Pubdate: Sun, 02 Dec 2001
Source: St. Paul Pioneer Press (MN)
Copyright: 2001 St. Paul Pioneer Press
Contact:  http://www.pioneerplanet.com/
Details: http://www.mapinc.org/media/379
Author: Tim Johnson Knight

COCA DEFOLIATION WORRIES CONSERVATIONISTS

WASHINGTON -- One of the world's largest environmental groups is 
calling on the U.S. government to cease aerial spraying of herbicide 
on coca crops in Colombia until it can be determined that the 
eradication effort won't devastate the nation's fragile tropics.

The U.S. branch of the World Wildlife Fund made the plea in letters 
sent to Capitol Hill and the State Department.

Washington has made aerial eradication a key part of a massive aid 
program to Colombia designed to cripple the illicit drug trade and 
undercut the finances of several guerrilla groups seriously 
destabilizing the nation.

"We remain alarmed about the potential long-term devastating 
consequences on the Colombian environment, one of (the) most 
biologically rich places on the planet," World Wildlife Fund vice 
president William Eichbaum said in a letter dated Nov. 21 to U.S. 
Sen. Russell Feingold, D-Wis. The letter was made public last week.
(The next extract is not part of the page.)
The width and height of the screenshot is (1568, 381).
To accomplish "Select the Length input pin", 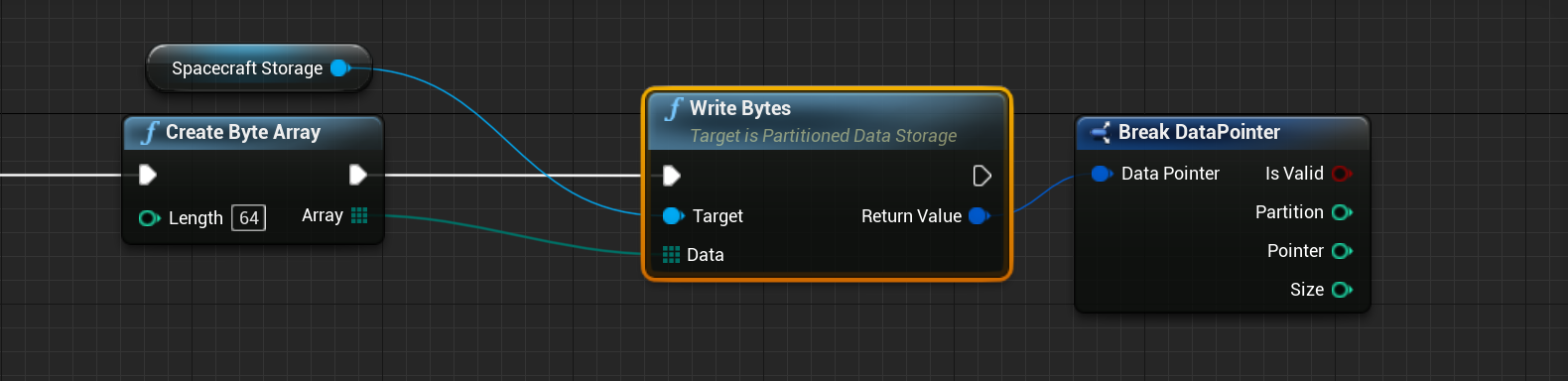I will 150,218.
"We're reviewing the letter from the World Wildlife Fund, and we take 
their concerns very seriously," said a State Department official who 
asked not to be identified. "We haven't seen any evidence up to now 
that demonstrates definitively that the mixture we spray, under the 
conditions that we spray it, causes significant damage to human 
health or the environment."

Through Nov. 22, pilots had dropped herbicide on 190,504 acres of 
coca bushes in Colombia's lowland regions this year, she said.

In his letter, Eichbaum voiced concern that winds would cause the 
herbicide, glyphosate, to drift away from coca fields, or wash into 
nearby streams and rivers.

"Defoliated areas will be subject to increased erosion under the 
heavy rainfall conditions common to the sprayed areas, and river 
systems may carry glyphosate to non-target regions, even neighboring 
countries," Eichbaum wrote.

U.S. officials frequently argue that damage caused by the herbicide 
is far less than devastation provoked by drug traffickers and coca 
growers themselves.

"Over the past 20 years, coca cultivation in the Andean region has 
resulted in the destruction of at least 5.9 million acres of 
rainforest -- an area larger than ... Maryland and Massachusetts 
combined," a State Department fact sheet states.

It adds that traffickers have dumped "more than one million tons" of 
chemicals into Colombia's ecosystems since the mid-1980s. The 
chemicals are used to process coca leaves into cocaine.